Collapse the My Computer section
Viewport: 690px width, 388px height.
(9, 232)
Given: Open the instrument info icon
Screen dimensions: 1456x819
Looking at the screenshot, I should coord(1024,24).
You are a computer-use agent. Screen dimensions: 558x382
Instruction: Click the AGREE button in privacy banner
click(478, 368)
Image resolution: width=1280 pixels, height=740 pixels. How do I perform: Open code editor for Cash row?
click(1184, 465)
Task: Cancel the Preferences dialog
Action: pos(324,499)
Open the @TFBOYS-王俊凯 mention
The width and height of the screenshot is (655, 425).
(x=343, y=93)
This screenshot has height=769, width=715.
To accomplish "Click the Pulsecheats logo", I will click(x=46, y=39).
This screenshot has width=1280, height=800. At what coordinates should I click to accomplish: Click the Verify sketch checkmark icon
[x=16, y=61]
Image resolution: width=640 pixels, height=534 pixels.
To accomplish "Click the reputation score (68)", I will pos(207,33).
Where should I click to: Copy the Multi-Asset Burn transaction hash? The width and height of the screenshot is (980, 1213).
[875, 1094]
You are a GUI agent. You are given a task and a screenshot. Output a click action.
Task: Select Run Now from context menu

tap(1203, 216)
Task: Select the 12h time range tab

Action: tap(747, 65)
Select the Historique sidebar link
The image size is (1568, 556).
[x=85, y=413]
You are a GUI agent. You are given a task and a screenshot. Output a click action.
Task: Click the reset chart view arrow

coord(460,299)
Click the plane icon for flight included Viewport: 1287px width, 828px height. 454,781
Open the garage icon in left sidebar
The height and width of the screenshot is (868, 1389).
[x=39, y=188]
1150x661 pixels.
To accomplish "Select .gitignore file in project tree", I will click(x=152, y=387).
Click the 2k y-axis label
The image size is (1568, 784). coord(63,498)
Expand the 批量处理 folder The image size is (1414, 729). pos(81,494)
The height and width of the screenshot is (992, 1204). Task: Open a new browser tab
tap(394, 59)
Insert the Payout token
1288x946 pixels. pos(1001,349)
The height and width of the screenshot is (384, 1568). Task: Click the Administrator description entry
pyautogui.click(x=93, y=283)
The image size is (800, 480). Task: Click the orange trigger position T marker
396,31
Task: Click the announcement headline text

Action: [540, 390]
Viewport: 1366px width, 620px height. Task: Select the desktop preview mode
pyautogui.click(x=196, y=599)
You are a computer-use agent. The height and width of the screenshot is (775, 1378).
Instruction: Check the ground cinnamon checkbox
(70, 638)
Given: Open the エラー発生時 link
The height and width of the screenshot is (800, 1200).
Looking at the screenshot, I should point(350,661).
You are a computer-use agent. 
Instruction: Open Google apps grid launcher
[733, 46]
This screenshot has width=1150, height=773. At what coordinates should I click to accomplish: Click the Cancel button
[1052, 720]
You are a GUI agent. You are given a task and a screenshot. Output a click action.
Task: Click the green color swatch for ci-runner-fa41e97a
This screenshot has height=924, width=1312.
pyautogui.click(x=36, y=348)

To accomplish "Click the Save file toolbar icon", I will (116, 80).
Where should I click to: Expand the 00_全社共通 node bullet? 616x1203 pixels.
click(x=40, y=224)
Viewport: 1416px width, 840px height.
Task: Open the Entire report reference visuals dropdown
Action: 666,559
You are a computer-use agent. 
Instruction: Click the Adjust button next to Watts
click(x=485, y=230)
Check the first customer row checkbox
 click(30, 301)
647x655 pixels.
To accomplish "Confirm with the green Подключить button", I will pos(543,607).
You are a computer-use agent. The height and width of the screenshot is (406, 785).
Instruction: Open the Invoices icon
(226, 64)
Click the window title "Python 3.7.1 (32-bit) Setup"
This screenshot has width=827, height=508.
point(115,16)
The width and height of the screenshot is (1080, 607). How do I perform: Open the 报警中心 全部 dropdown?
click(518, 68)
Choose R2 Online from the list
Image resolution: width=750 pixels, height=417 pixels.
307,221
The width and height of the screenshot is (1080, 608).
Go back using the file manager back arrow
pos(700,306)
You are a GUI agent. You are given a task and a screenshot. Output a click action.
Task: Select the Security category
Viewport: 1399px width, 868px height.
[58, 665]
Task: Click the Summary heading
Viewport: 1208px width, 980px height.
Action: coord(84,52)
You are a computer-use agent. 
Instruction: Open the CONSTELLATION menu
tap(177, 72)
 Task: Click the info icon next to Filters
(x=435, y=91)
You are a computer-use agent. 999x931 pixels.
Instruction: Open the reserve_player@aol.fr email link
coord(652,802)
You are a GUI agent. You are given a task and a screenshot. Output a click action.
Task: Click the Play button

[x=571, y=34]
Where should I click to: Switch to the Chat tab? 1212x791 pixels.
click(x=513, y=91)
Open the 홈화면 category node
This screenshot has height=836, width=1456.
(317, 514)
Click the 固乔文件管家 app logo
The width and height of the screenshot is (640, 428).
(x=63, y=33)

TASK DIRECTIONS:
Report each line of the material above that contains the string "menu", copying those lines in full; treat case as significant when matching.

CORRECT RESPONSE:
Task: Select Run Now from context menu
Instruction: Open the CONSTELLATION menu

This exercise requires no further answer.